:: EXTRACTED DATA ::

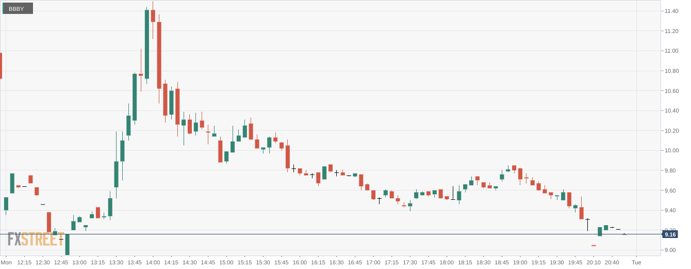Viewport: 691px width, 269px height.
Task: Click the red candle at chart's far left edge
Action: click(1, 66)
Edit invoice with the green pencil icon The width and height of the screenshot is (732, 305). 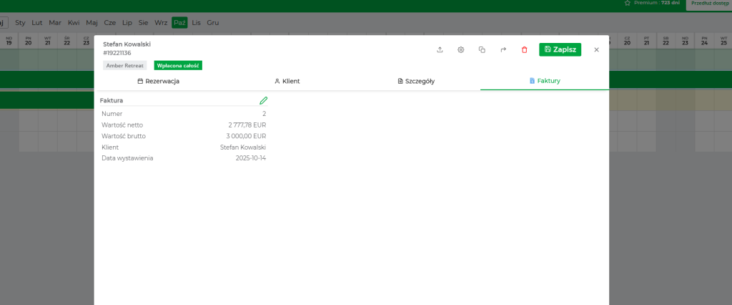263,101
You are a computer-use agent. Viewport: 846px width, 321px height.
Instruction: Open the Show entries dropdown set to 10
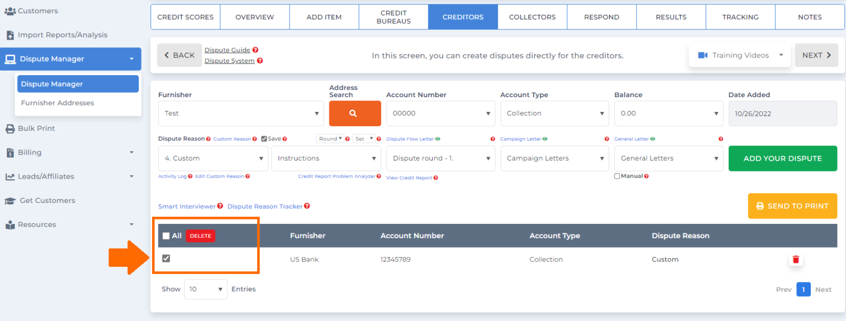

:::

> [TO BE DONE] Rewrite the part of the listing that opens with the line containing "You are a computer-use" and closes at the end of the listing, changing "dropdown" to "menu" and keeping everything else the same. Leave the pictures out of your answer.

> [SOLVED PROBLEM]
You are a computer-use agent. Viewport: 846px width, 321px height.
Instruction: Open the Show entries menu set to 10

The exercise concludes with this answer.